Abbiamo letto, e pazienza per le solite frecciatine ai giornalisti, che stavolta sono «le comari del paesino», i «cosiddetti “organi” di stampa»: in questo Vasco sembra un politico qualsiasi, di quelli che lui critica a piacere tra le ovazioni del suo pubblico. È un tic, intanto non ha «paura di parlare delle mie debolezze visto che, paradossalmente, sono la mia forza». Una volta Vasco Rossi, forse l’artista che dopo Modugno ha dato la scossa più violenta alla musica leggera italiana, era minimalista: parole come flash, fotografie di noi o di tutti, un piacere. Adesso è un massimalista, parla e riparla di tutto, solo che non ha più confini e a furia di allargarli è arrivato alla smentita della smentita della smentita (almeno fino a quanto contabilizzato a metà pomeriggio di ieri). Oggi Vasco è pret a porter, oggi sì e domani no perciò chissà. Il motivo è presto detto (per lui). «Guardavo il mondo da un oblò» ha scritto citando il Gianni Togni che cantava Luna quando peraltro Vasco urlava le stesse cose che adesso rimprovera ai fan: Non l’hai mica capito.
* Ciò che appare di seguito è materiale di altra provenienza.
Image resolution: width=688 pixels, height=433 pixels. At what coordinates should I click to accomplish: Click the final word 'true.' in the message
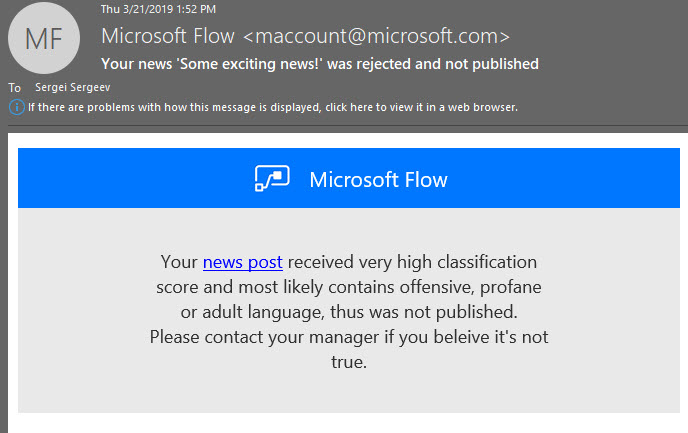click(349, 361)
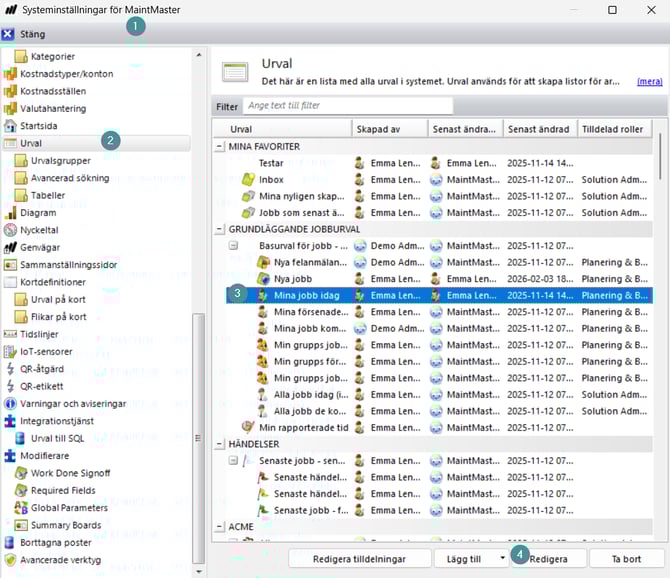Click the QR-etikett lightning icon
The width and height of the screenshot is (670, 578).
click(x=11, y=387)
Adesso «con Facebook, questa pazza piazza, ho provato il gusto di mettere i panni fuori». Sarà. Finora pareva che Vasco i panni li avesse sempre appesi fuori dalla finestra, comprensibili o no, accettabili o meno, legali o illegali. È diventato quello che è proprio perché chiunque, guardando un po’ meno distrattamente, li poteva valutare, amare, criticare. Invece no. Lui era nell’oblò ed evidentemente i panni erano di qualcun altro o, forse, tutti si sono inventati quello che faceva più comodo. Ma più semplicemente, depresso o no, incazzato o no, Vasco Rossi è precipitato in quella fossa delle Marianne che è il web sezione social network, uno scivolo senza filtri che impedisce la riflessione e butta lì tutto en plein air, anche ciò che magari, sedimentandosi, semplicemente non (r)esisterebbe. Un circolo questo sì vizioso, una garanzia di contraddizioni. Magari, dice qualcuno usando un termine da brivido, sta soltanto «destrutturando» la sua leggenda. Fosse così, passi. Ma no che non lo è. Il poker di Vasco Rossi - rockstar, pensionato, mito, depresso - è il flash minimalista di un cantante che si è tolto il paravento e adesso si piega qui o là a ogni brezza dell’animo. Il Vasco più incomprensibile e finalmente quello più vero. Ma fermatelo, per favore.